Friday, October 28, 2016

10-26

My happy today was L's dance performance.  On Monday, we were told of this last-minute opportunity to preform and I'm pressed with her team coach, the moms and the dancers for pulling it off.  A neighboring community has a Fright Night at the high school.  They go all out, decorating, dressing up and putting on a cabaret.  So L's team preformed as part of it dressed as little devils.  It was super cute.  E sat next to me, loving every minute.  She announced very loudly after each number how much she loved it and named off her favorite parts.  Except the cheerleader's skeleton dance, that she declared she did not like AT ALL.  I'm pretty sure at least half the auditorium heard her.  L had a great time and was especially thrilled that she got to stay and watch the rest of the show with one of her dance friends.

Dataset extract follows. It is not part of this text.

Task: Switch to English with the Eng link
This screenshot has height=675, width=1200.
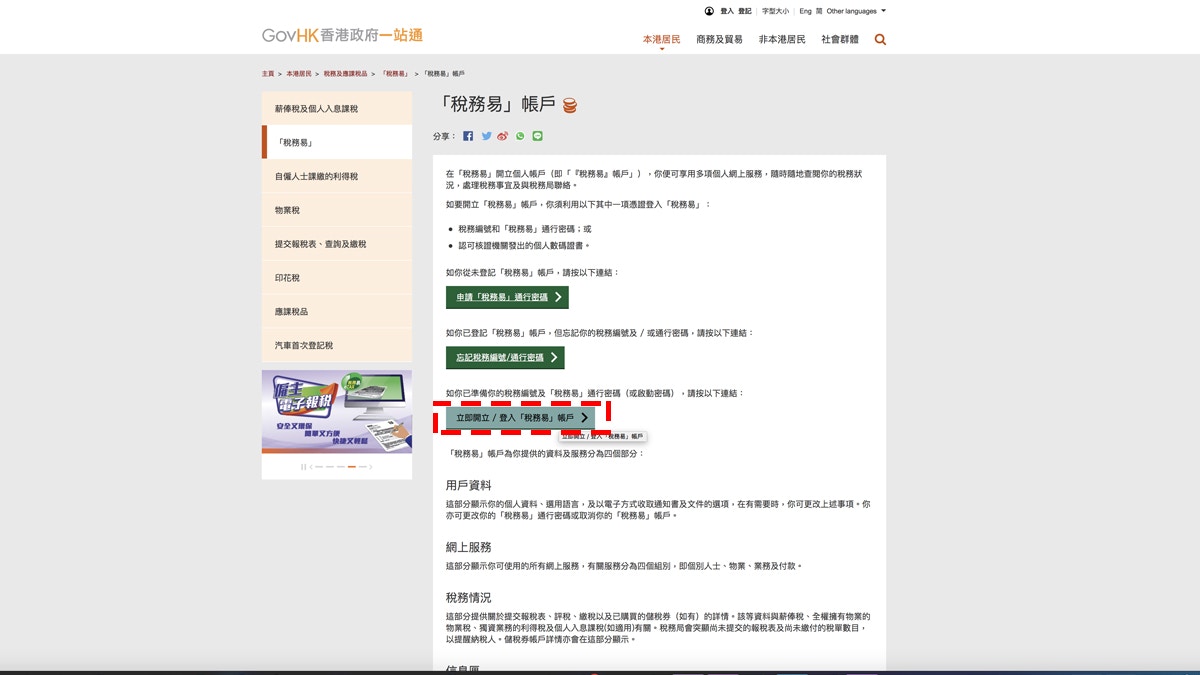Action: pos(804,10)
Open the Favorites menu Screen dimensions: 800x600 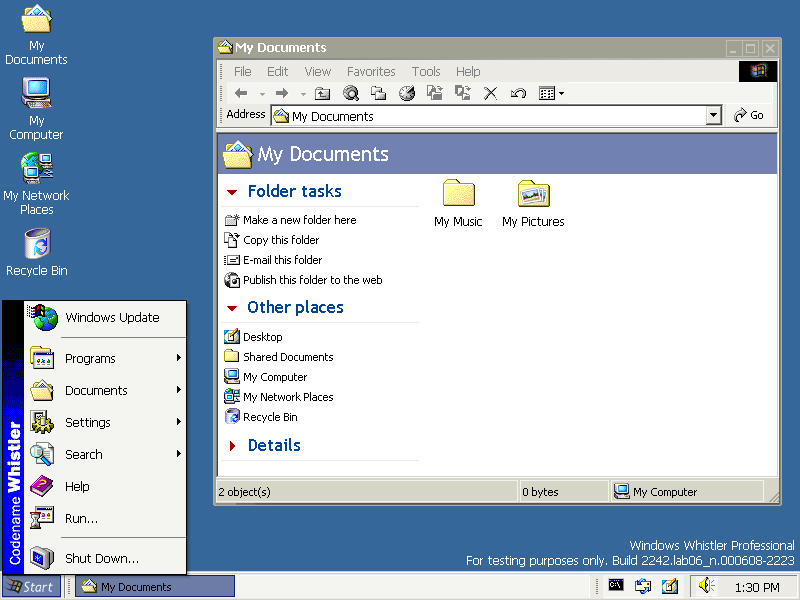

My sad was that despite having a really good day, I lost my cool and yelled at my kids.  Z had been crying for half an hour and then was too upset to eat and too upset to nurse.  I frantically tried to calm him, nurse him, rock him and finally heat up a bottle--during which the girls were getting hungry and grumpy and starting to bicker.  We made it through a late dinner but the bedtime routine was a trainwreck and then I discovered the disaster state of their rooms.  And I yelled at my babies.  Irrationally, overreacting yelling.  Eventually we decompressed a little. I apologized, I tried to explain where and how I needed more help, tried to listen to their reasonings, etc.  But it was still one of those nights where I went to bed feeling awful about myself, berating everything from my parenting to housekeeping to general self-consciousness.  But hopefully, if I smother them with enough love and security the rest of the time, those awful moments fade quickly and at the end of the day, they will know that more than anything, I love those crazy monsters and that I'm trying to be a good mom.  As hard as this is, I wouldn't change a thing.